[WHAT THIS TASK INVOLVES] Copy each of the lines below word for word, in the same order.

[DATA ENTRIES]
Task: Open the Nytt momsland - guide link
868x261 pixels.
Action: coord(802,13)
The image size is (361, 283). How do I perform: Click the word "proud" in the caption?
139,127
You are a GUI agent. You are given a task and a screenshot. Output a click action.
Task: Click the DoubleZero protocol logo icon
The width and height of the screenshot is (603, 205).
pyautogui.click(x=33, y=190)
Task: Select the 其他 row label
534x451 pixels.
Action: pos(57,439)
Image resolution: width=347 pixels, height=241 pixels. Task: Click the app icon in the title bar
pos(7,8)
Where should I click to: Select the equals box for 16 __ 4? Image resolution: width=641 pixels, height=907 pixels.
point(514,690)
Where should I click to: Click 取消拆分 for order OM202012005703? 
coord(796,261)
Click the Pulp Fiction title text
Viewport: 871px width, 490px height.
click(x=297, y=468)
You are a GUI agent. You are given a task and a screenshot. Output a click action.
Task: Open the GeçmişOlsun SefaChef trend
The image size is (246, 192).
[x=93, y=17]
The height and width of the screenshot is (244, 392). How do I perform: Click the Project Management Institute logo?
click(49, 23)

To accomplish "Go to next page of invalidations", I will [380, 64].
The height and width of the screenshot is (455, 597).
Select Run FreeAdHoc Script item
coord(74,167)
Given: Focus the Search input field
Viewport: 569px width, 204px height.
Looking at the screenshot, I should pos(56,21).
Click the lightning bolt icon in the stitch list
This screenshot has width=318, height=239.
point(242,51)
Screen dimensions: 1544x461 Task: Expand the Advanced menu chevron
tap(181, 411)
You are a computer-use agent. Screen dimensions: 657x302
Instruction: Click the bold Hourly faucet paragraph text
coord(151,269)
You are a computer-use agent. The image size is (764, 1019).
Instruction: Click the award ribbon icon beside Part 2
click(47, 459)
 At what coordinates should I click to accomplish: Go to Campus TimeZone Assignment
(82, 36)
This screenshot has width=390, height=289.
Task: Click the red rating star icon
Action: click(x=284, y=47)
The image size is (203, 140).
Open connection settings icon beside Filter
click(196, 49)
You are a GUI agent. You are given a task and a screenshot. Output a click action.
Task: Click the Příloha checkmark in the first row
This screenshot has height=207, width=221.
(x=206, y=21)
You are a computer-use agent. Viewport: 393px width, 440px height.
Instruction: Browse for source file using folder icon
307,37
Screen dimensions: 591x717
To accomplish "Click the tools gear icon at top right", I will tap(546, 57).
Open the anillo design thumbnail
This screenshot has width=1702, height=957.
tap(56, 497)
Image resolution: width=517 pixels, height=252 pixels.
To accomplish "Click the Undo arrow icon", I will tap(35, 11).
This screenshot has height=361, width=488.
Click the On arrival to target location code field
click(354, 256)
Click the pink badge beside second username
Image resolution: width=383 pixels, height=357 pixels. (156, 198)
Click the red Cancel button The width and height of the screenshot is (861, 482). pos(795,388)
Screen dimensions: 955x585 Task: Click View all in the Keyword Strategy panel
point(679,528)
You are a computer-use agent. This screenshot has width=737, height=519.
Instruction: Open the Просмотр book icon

[REPLY]
Task: Open the Nytt momsland - guide link
868x261 pixels.
Action: coord(802,13)
The image size is (361, 283). How do I perform: Click the word "proud" in the caption?
139,127
You are a GUI agent. You are given a task and a screenshot. Output a click action.
Task: Click the DoubleZero protocol logo icon
The width and height of the screenshot is (603, 205).
pyautogui.click(x=33, y=190)
Task: Select the 其他 row label
534x451 pixels.
Action: pos(57,439)
Image resolution: width=347 pixels, height=241 pixels. Task: Click the app icon in the title bar
pos(7,8)
Where should I click to: Select the equals box for 16 __ 4? Image resolution: width=641 pixels, height=907 pixels.
point(514,690)
Where should I click to: Click 取消拆分 for order OM202012005703? 
coord(796,261)
Click the Pulp Fiction title text
Viewport: 871px width, 490px height.
click(x=297, y=468)
You are a GUI agent. You are given a task and a screenshot. Output a click action.
Task: Open the GeçmişOlsun SefaChef trend
The image size is (246, 192).
[x=93, y=17]
The height and width of the screenshot is (244, 392). How do I perform: Click the Project Management Institute logo?
click(49, 23)

To accomplish "Go to next page of invalidations", I will [380, 64].
The height and width of the screenshot is (455, 597).
Select Run FreeAdHoc Script item
coord(74,167)
Given: Focus the Search input field
Viewport: 569px width, 204px height.
Looking at the screenshot, I should pos(56,21).
Click the lightning bolt icon in the stitch list
This screenshot has width=318, height=239.
point(242,51)
Screen dimensions: 1544x461 Task: Expand the Advanced menu chevron
tap(181, 411)
You are a computer-use agent. Screen dimensions: 657x302
Instruction: Click the bold Hourly faucet paragraph text
coord(151,269)
You are a computer-use agent. The image size is (764, 1019).
Instruction: Click the award ribbon icon beside Part 2
click(47, 459)
 At what coordinates should I click to accomplish: Go to Campus TimeZone Assignment
(82, 36)
This screenshot has width=390, height=289.
Task: Click the red rating star icon
Action: click(x=284, y=47)
The image size is (203, 140).
Open connection settings icon beside Filter
click(196, 49)
You are a GUI agent. You are given a task and a screenshot. Output a click action.
Task: Click the Příloha checkmark in the first row
This screenshot has height=207, width=221.
(x=206, y=21)
You are a computer-use agent. Viewport: 393px width, 440px height.
Instruction: Browse for source file using folder icon
307,37
Screen dimensions: 591x717
To accomplish "Click the tools gear icon at top right", I will tap(546, 57).
Open the anillo design thumbnail
This screenshot has width=1702, height=957.
tap(56, 497)
Image resolution: width=517 pixels, height=252 pixels.
To accomplish "Click the Undo arrow icon", I will tap(35, 11).
This screenshot has height=361, width=488.
Click the On arrival to target location code field
click(354, 256)
Click the pink badge beside second username
Image resolution: width=383 pixels, height=357 pixels. (156, 198)
Click the red Cancel button The width and height of the screenshot is (861, 482). pos(795,388)
Screen dimensions: 955x585 Task: Click View all in the Keyword Strategy panel
point(679,528)
You are a computer-use agent. This screenshot has width=737, height=519.
Instruction: Open the Просмотр book icon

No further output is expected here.